**What you will do**
A complete answer lists every line of the material where the string "Интигам" occurs.

**Provided data**
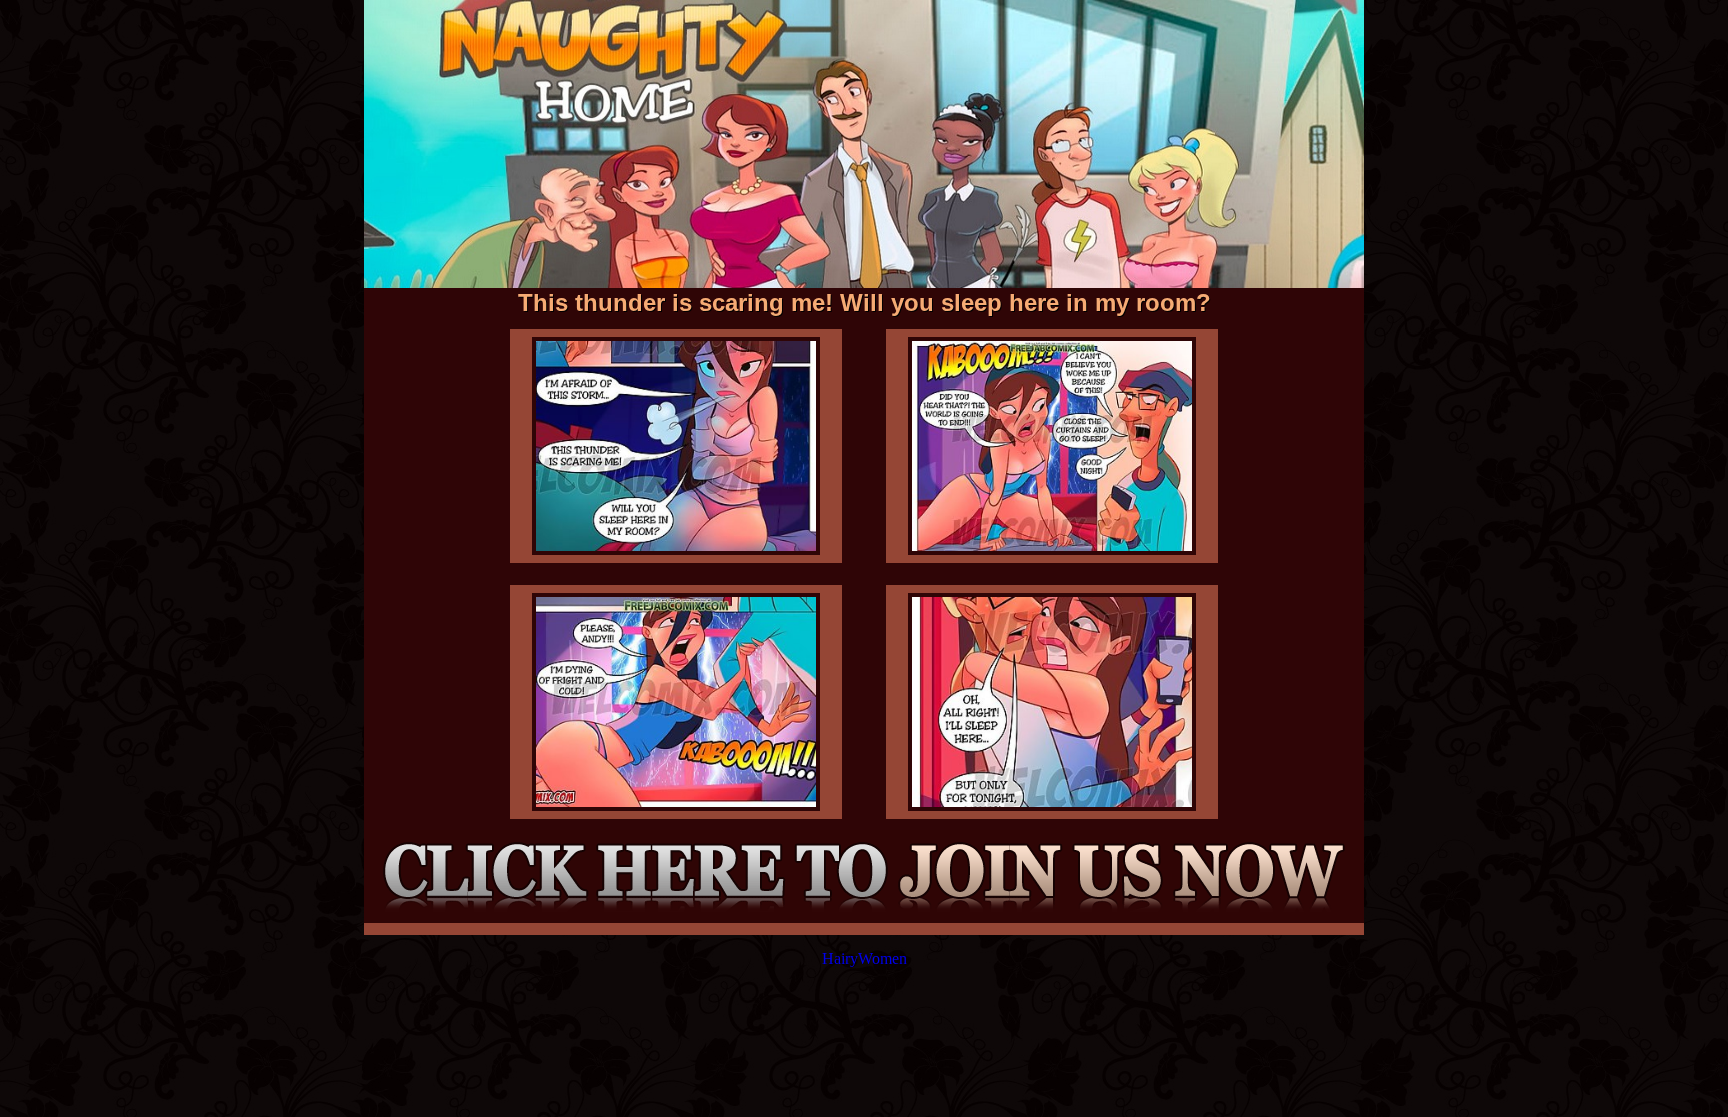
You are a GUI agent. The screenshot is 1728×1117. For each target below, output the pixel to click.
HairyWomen (864, 958)
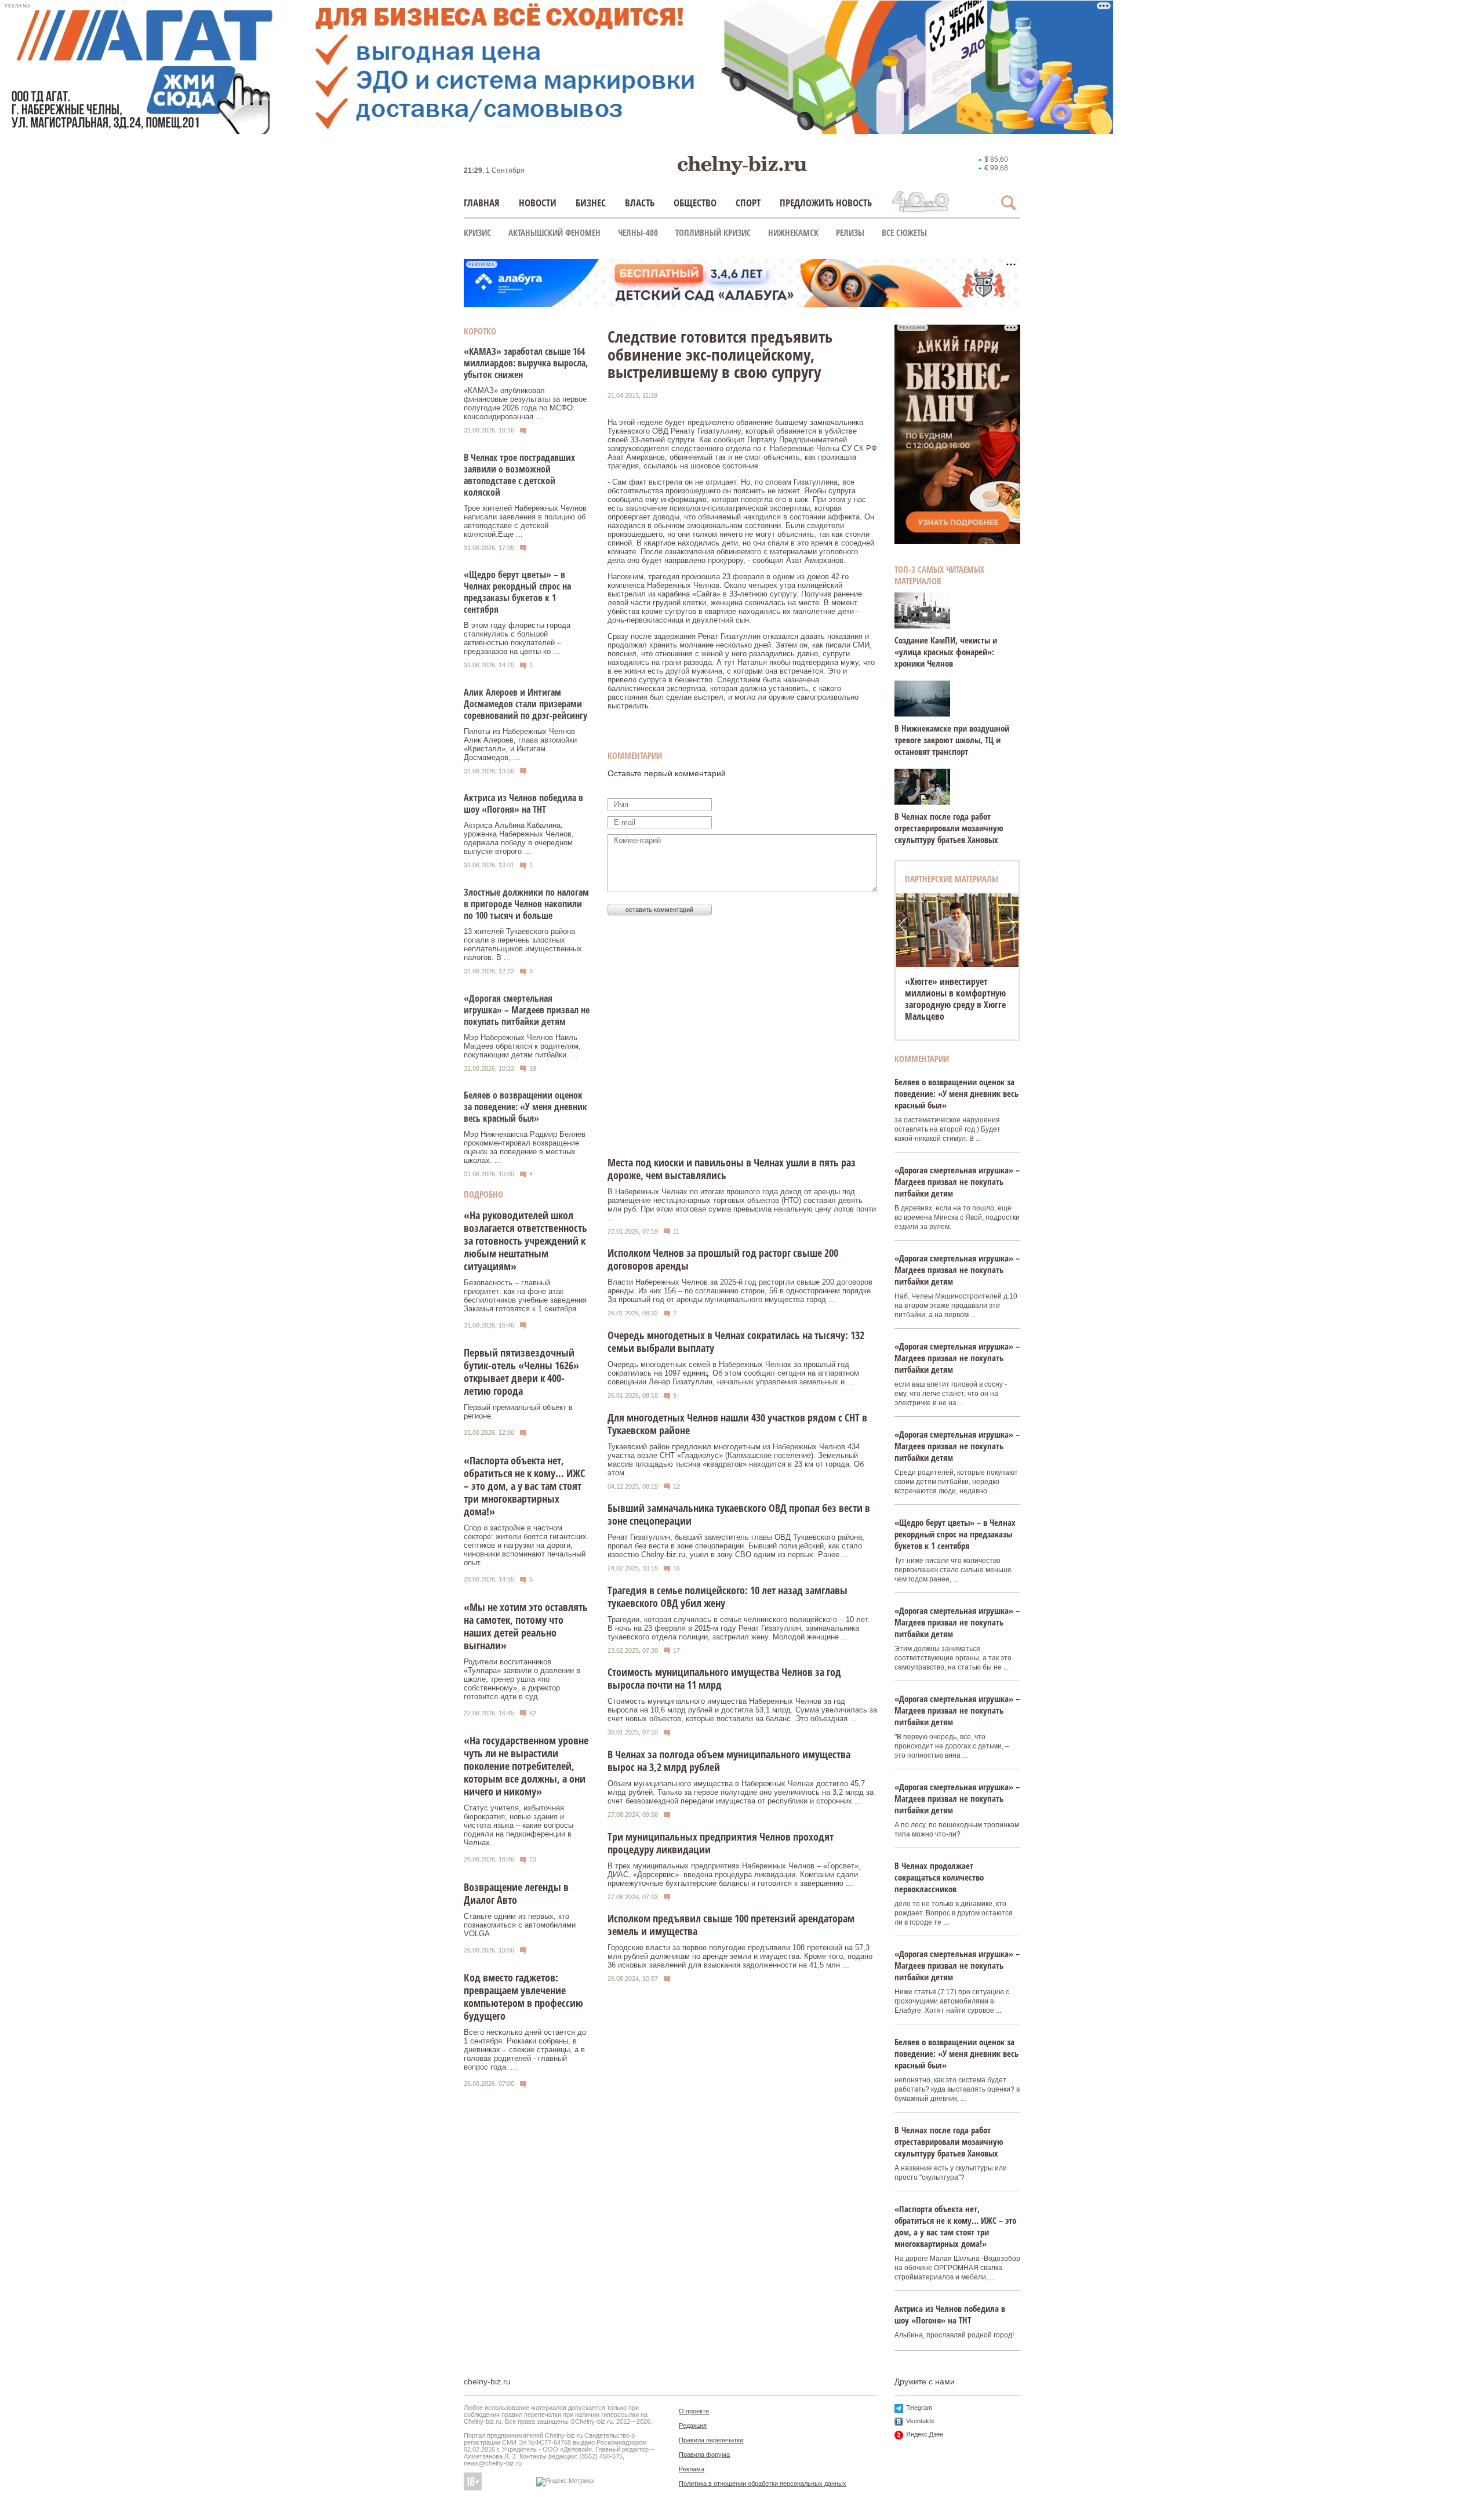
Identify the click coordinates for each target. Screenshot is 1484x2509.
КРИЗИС (477, 232)
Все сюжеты (904, 232)
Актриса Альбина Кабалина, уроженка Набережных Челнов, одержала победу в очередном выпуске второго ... (519, 838)
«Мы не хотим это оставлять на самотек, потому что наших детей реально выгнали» (526, 1626)
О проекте (694, 2411)
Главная (482, 202)
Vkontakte (920, 2420)
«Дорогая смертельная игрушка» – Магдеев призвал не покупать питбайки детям (527, 1010)
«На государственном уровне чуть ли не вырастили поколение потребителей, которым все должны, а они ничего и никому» (526, 1765)
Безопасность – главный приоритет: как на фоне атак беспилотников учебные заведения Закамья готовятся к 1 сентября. (525, 1295)
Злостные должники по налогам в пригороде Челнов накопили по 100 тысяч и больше (526, 904)
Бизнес (591, 202)
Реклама (691, 2469)
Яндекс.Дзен (924, 2434)
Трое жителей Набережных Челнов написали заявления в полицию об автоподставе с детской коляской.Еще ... (525, 521)
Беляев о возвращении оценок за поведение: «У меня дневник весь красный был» (525, 1107)
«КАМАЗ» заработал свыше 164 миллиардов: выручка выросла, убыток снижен (526, 363)
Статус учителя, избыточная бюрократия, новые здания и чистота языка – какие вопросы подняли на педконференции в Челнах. (518, 1825)
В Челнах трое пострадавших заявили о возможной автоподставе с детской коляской (519, 475)
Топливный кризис (713, 232)
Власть (639, 202)
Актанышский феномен (554, 232)
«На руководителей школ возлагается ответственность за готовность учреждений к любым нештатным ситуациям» (525, 1240)
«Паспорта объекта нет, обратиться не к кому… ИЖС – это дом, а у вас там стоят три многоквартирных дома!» (524, 1485)
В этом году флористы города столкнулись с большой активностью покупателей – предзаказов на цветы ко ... (517, 638)
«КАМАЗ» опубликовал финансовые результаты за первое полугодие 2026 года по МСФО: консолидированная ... (525, 403)
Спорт (748, 202)
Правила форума (704, 2454)
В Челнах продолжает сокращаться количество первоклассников (939, 1877)
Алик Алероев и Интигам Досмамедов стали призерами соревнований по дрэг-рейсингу (525, 704)
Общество (695, 202)
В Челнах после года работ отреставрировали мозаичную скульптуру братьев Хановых (948, 827)
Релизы (850, 232)
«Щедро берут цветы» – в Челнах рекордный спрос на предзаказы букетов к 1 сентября (517, 592)
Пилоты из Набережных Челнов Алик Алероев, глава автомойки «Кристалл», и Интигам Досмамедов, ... (520, 744)
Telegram (919, 2407)
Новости (537, 202)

**Response to this exercise**
Алик Алероев и Интигам Досмамедов стали призерами соревнований по дрэг-рейсингу (525, 704)
Пилоты из Набережных Челнов Алик Алероев, глава автомойки «Кристалл», и Интигам Досмамедов, ... (520, 744)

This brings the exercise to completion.